Purpose
We aimed to explore whether red blood cell distribution width (RDW) could serve as a biomarker to predict outcomes in critically ill patients with kidney failure in this study.
Materials and methods
This retrospective study was conducted with the Medical Information Mart for Intensive Care IV (MIMIC-IV).A total of 674 patients were divided into three groups based on tertiles of RDW. We used the generalized additive model, Kaplan–Meier curve, and Cox proportional hazards models to evaluate the association between RDW and clinical outcomes.
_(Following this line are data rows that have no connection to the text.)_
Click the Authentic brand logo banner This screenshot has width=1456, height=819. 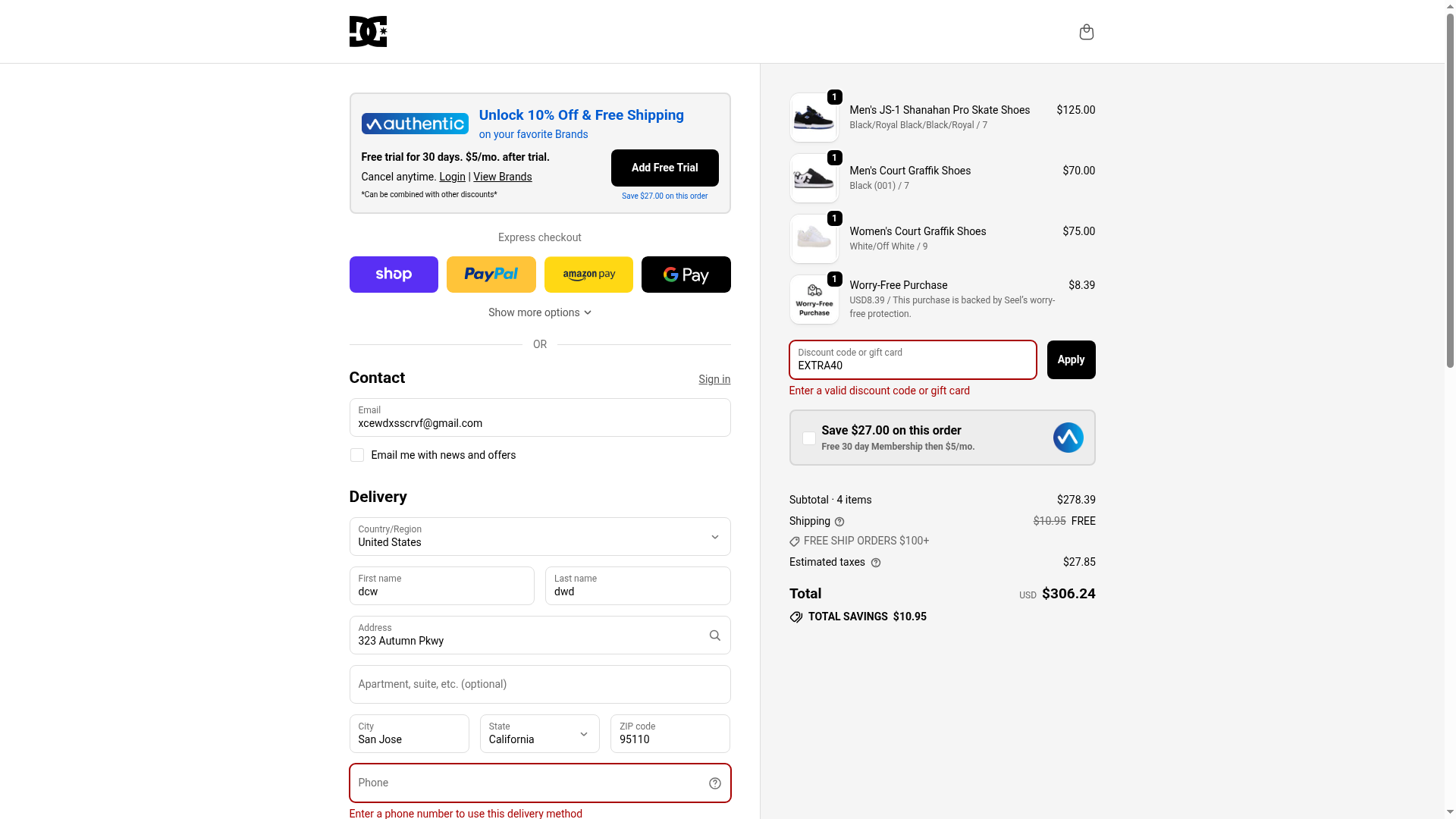415,124
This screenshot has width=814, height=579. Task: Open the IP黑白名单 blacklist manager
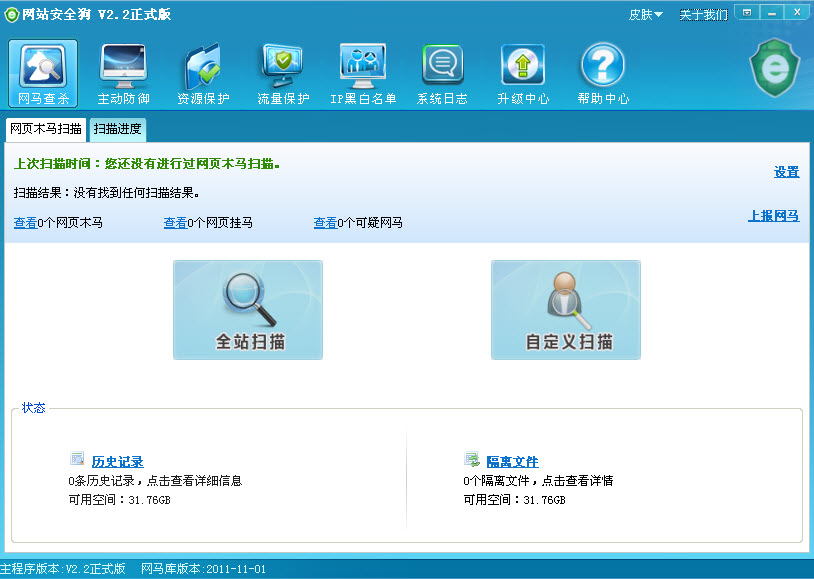361,72
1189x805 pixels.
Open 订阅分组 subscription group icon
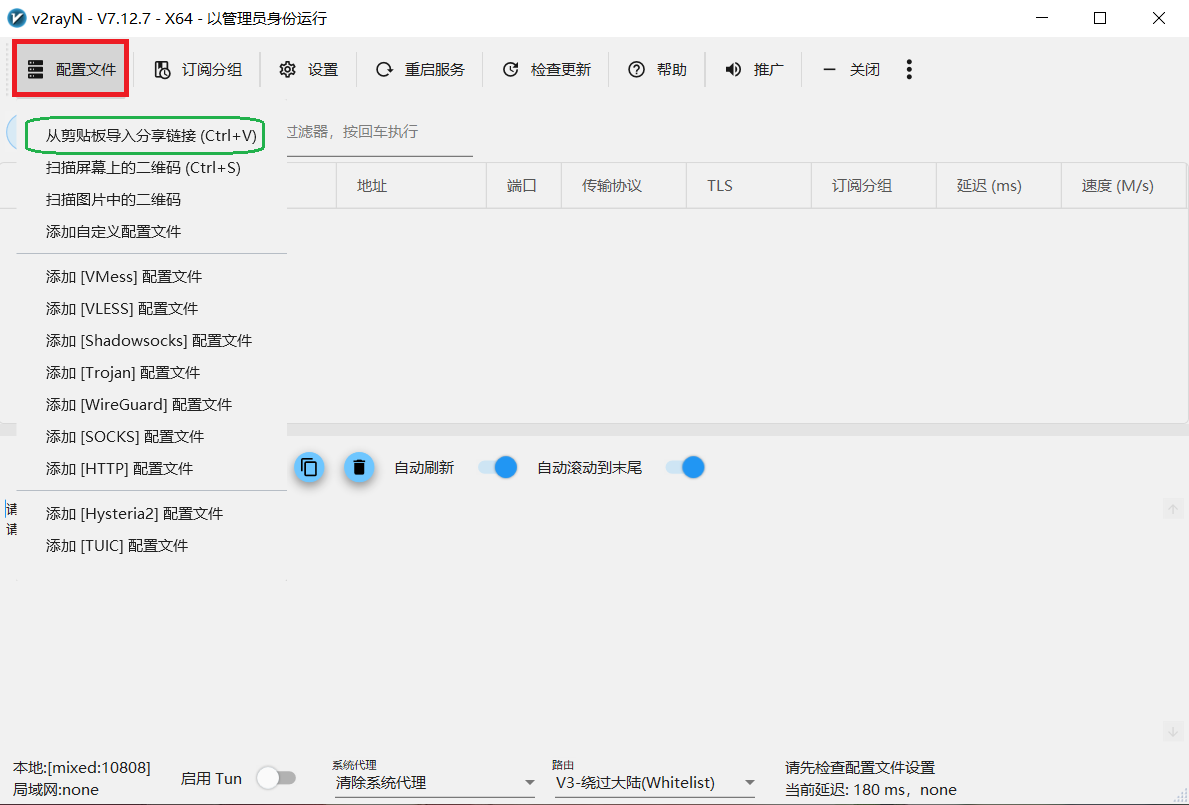click(x=162, y=69)
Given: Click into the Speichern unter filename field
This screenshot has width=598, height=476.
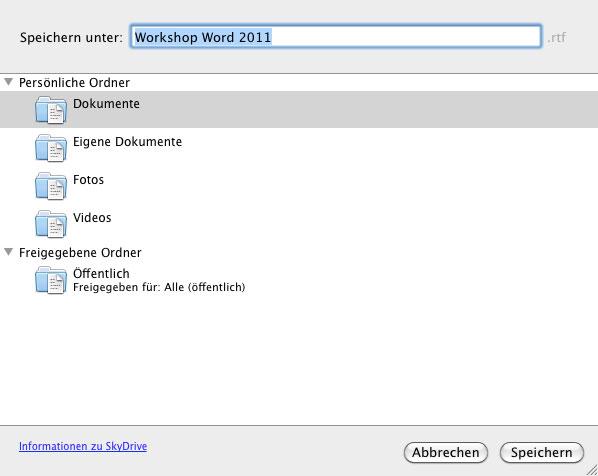Looking at the screenshot, I should (336, 37).
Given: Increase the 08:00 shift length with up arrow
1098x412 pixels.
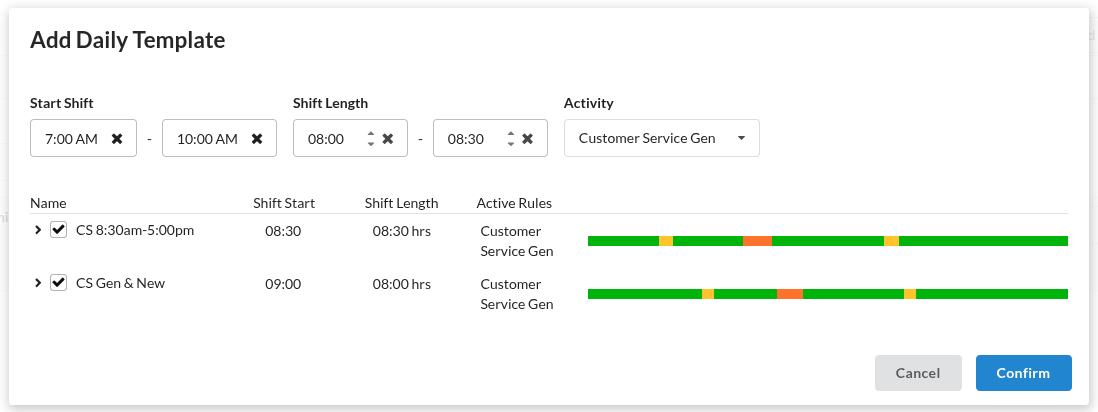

We then performed subgroup analyses to investigate the stability of the associations between RDW and all-cause mortality.
Results
Nonlinear and J-shaped curves were observed in the generalized additive model. Kaplan–Meier analysis showed that patients with elevated RDW had a lower survival rate. The Cox regression model indicated that high levels of RDW were most closely associated with ICU mortality and 30-day mortality (HR = 4.71, 95% CI: 1.69–11.64 and HR = 6.62, 95% CI: 2.84–15.41). Subgroup analyses indicated that the associations between RDW and all-cause mortality were stable.
Conclusions
Elevated levels of RDW were associated with an increased risk of all-cause mortality, and RDW could be an independent prognostic factor for kidney failure.